PROBLEM DESCRIPTION — Set down exactly, from the records below, the line with "For every named" through the line with "Agricultural Practices (124, 110)", and nothing else.

#### MATERIAL PROVIDED

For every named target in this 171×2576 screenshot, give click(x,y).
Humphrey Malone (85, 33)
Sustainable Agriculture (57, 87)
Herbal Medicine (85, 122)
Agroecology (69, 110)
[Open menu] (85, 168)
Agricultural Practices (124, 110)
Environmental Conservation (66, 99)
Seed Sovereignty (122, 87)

########
#### MATERIAL PROVIDED

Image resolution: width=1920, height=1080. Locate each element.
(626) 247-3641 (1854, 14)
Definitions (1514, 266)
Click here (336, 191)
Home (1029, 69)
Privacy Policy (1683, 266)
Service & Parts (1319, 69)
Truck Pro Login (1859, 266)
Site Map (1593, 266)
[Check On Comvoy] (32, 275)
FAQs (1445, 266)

########

SOLUTION TO THIS PROBLEM —
For every named target in this 171×2576 screenshot, give click(x,y).
Humphrey Malone (85, 33)
Sustainable Agriculture (57, 87)
Herbal Medicine (85, 122)
Agroecology (69, 110)
[Open menu] (85, 168)
Agricultural Practices (124, 110)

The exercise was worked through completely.